A. Propriety of Giving CALCRIM No. 3472

Defendant argues the trial court erred in instructing the jury with CALCRIM No. 3472. CALCRIM No. 3472 states, "A person does not have the right to self-defense if he or she provokes a fight or quarrel with the intent to create an excuse to use force." Defendant did not object to CALCRIM No. 3472 in the trial court nor did he request a clarifying or amplifying instruction. The People contend defendant forfeited this issue by failing to raise it in the trial court below. We agree.

B. Forfeiture

"'Failure to object to instructional error forfeits the issue on appeal unless the error affects defendant's substantial rights. [Citations.] The question is whether the error resulted in a miscarriage of justice under People v. Watson (1956) 46 Cal.2d 818 [Citation.]' [Citation.]." (People v. Battle (2011) 198 Cal.App.4th 50, 64-65 citing People v. Anderson (2007) 152 Cal.App.4th 919, 927.)

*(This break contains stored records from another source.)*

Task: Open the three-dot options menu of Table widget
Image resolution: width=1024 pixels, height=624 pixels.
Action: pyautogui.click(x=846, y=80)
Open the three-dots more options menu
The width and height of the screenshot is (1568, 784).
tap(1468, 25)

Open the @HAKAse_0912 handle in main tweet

During the instructional conference, the trial court went through its intended instructions and directed the parties, "If you agree, say 'yes.' If you disagree, say 'no.'" The court then went through the list and asked, "3472?" Defense counsel responded, "Agree." The record establishes defendant expressly forfeited his claim of instructional error by agreeing to the instruction and not requesting a clarifying or modifying instruction in the trial court.

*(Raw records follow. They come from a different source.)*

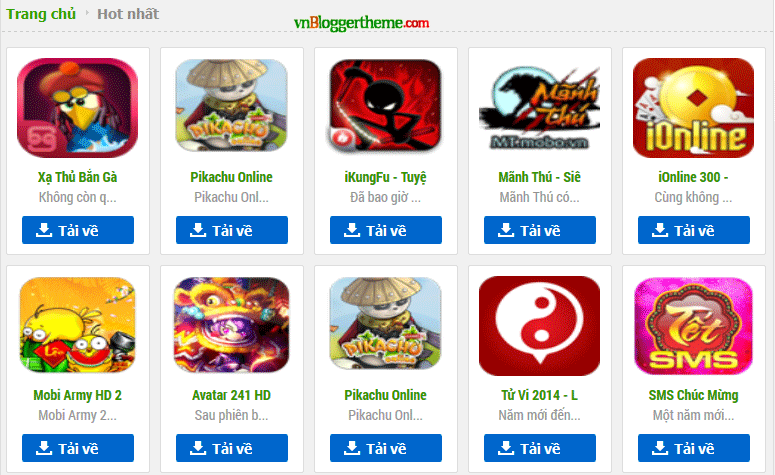Open the Mãnh Thú wolf logo icon
This screenshot has width=775, height=475.
pyautogui.click(x=540, y=107)
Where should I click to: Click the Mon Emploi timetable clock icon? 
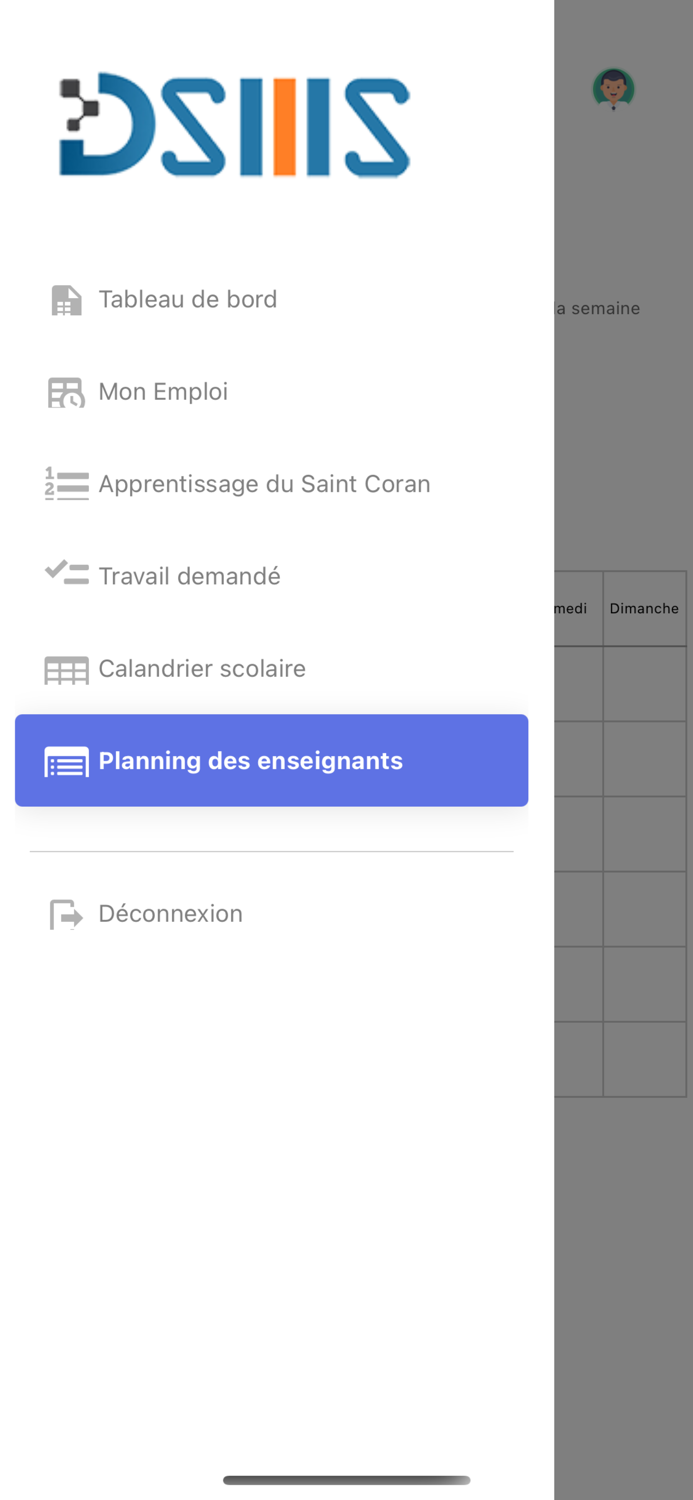tap(66, 392)
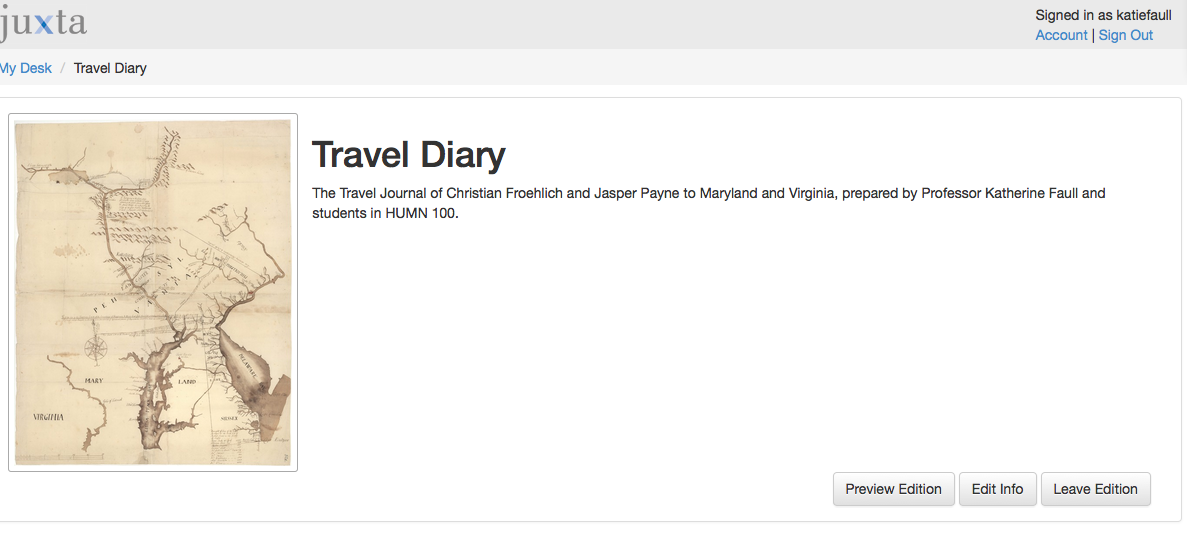
Task: Click the VIRGINIA label on the map
Action: [x=48, y=417]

Defendant contends Penal Code section 1259 permits an appellate court to review and evaluate instructional error even when no objection was made. As a general rule, "'"[a] party may not complain on appeal that an instruction correct in law and responsive to the evidence was too general or incomplete, unless the party has requested appropriate clarifying or amplifying language."'" (People v. Samaniego (2009) 172 Cal.App.4th 1148, 1163.) Moreover, defendant has not shown that CALCRIM No. 3472 inaccurately states the law. Instead, defendant argues that People v. Ramirez (2015) 233 Cal.App.4th 940, 957, required the trial court to modify CALCRIM No. 3472 because the jury could have concluded that defendant was a mutual combatant.

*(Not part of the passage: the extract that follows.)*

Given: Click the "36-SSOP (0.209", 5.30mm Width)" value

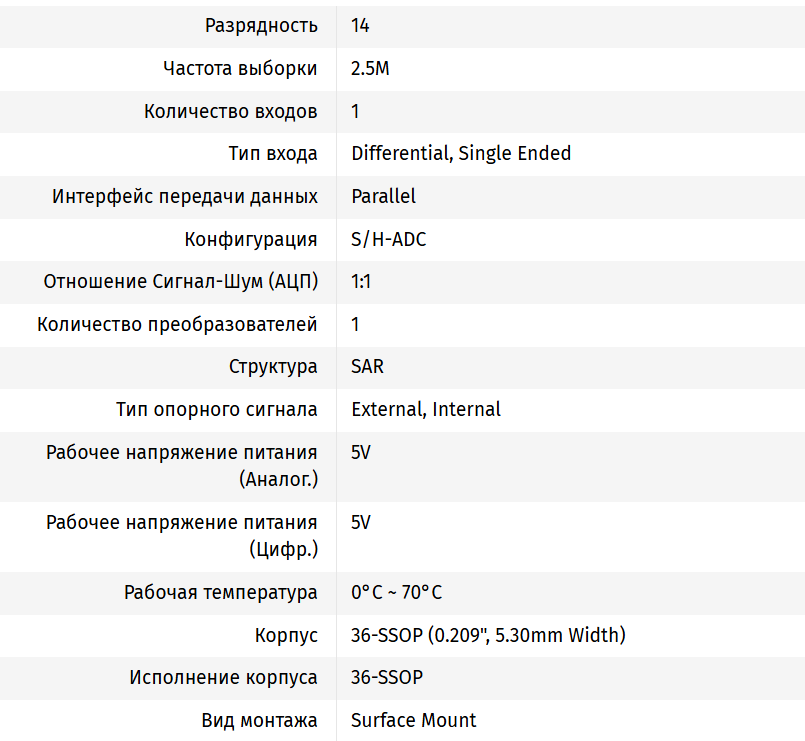Looking at the screenshot, I should 488,636.
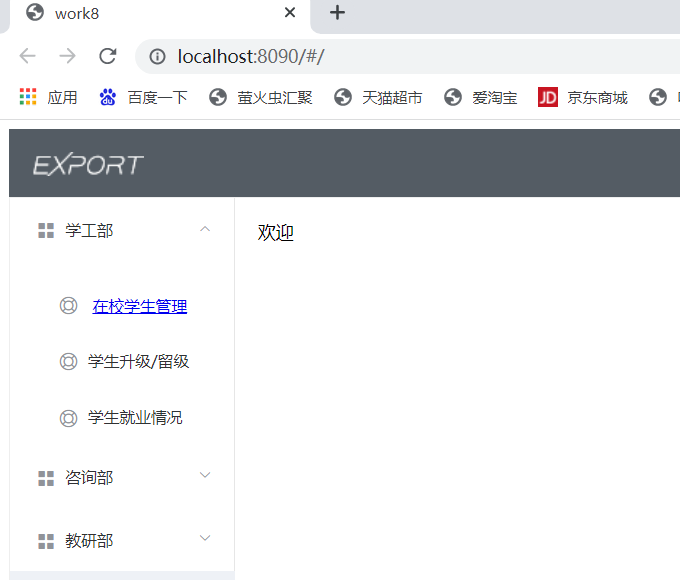
Task: Click the grid icon beside 学工部
Action: [46, 231]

To the extent defendant failed to request modification of an admittedly otherwise correct jury instruction, his objection has been forfeited. (See People v. Lee (2011) 51 Cal.4th 620, 638; People v. Covarrubias (2016) 1 Cal.5th 838, 901; People v. Bolin (1998) 18 Cal.4th 297, 326 [any error regarding wording is waived].) Nevertheless, we will address defendant's objection on the merits.

C. General Principles Relating to CALCRIM No. 3472

Defendant claims that CALCRIM No. 3472 misstates the law because it precluded him from defending himself after backing out of the fight with Trevino, even though defendant was the initial aggressor. He argues the trial court had a sua sponte duty to modify CALCRIM No. 3472 to add, "'except that an initial provoker may exercise self-defense if he has first made known his desire to stop fighting, as stated in the previous instruction.'" The People assert the jury was properly instructed with an unmodified version of CALCRIM No. 3472, and in any event, any error in failing to modify the instruction was harmless.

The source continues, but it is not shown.